L’UEFA accusée de lenteur face à l’imitation de clubs ukrainiens en Russie
L’instance dirigeante du football européen, l’UEFA, n’a toujours pas pris de mesures contre l’intégration de clubs issus de régions ukrainiennes illégalement occupées dans le système footballistique russe, près d’un an après avoir été saisie par la fédération ukrainienne.
Des versions imitées du Chakhtar Donetsk et du Zorya Louhansk, deux des clubs les plus titrés du championnat ukrainien, participent depuis le mois de mars à la quatrième division russe. Elles ont rejoint les clubs basés en Crimée, Rubin Yalta et FC Sébastopol, dans le groupe 1 de la Football National League 2B, une division régionalisée. Ainsi, un quart des équipes de cette poule sont censées représenter des zones de l’Ukraine occupée.
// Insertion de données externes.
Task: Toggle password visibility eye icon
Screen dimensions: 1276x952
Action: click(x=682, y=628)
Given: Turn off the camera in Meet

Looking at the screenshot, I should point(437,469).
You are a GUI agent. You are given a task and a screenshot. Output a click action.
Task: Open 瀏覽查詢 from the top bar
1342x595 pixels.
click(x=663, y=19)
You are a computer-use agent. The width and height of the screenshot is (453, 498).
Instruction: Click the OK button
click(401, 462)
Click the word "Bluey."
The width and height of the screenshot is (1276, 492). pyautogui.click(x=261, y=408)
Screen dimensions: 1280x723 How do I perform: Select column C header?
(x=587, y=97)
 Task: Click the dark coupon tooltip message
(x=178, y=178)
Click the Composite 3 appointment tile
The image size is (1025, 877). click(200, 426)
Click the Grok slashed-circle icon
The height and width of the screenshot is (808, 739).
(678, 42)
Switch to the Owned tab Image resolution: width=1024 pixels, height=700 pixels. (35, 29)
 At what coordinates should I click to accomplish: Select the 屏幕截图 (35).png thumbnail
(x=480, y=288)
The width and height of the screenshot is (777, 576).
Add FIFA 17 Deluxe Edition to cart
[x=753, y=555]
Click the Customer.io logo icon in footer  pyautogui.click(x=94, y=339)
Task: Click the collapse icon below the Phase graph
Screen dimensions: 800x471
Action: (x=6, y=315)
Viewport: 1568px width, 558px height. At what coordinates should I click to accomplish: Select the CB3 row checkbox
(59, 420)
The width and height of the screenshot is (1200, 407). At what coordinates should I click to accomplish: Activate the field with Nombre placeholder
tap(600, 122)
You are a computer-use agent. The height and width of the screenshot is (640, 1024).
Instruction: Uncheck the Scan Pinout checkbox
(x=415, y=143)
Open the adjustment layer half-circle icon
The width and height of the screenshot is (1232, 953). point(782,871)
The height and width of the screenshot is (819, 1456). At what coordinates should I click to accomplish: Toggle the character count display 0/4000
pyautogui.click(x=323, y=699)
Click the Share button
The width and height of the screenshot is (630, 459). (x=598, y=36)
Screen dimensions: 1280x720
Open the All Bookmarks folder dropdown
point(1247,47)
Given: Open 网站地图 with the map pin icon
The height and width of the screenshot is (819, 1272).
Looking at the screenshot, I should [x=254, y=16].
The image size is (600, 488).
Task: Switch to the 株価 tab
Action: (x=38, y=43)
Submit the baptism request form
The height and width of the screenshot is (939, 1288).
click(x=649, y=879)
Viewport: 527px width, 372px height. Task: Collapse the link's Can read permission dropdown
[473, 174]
Saisine de l’UEFA sans réponse
En octobre dernier, l’Association ukrainienne de football (UAF) a écrit à l’UEFA pour lui demander « d’enquêter sur le statut et les activités des clubs susmentionnés, de fournir une explication officielle de leur position juridique et d’informer l’UAF des résultats de cet examen ». À ce jour, l’UEFA n’a pas répondu à cette demande, ce qui suscite des critiques quant à sa réactivité face à une situation qui touche à l’intégrité territoriale et sportive de l’Ukraine.
Un précédent : la Crimée
Cette affaire rappelle le cas des clubs de Crimée, annexée par la Russie en 2014. L’UEFA avait alors interdit aux clubs de cette péninsule de participer aux compétitions russes, avant d’autoriser finalement une ligue séparée sous supervision internationale. La situation actuelle, avec l’imitation de clubs ukrainiens en activité, représente un nouveau défi juridique et sportif pour l’instance européenne.
Réactions attendues
Le silence de l’UEFA contraste avec les positions fermes de nombreuses instances sportives internationales qui ont condamné l’invasion russe de l’Ukraine. Les autorités ukrainiennes attendent désormais une position claire de la part de l’organisation basée à Nyon, alors que la saison russe touche à sa fin et que ces clubs poursuivent leur championnat.
L’affaire soulève des questions sur la capacité de l’UEFA à faire respecter ses propres règlements en matière d’intégrité des compétitions et de respect de l’intégrité territoriale des États membres. Le football ukrainien, déjà éprouvé par le conflit, voit dans cette situation une nouvelle atteinte à sa souveraineté sportive.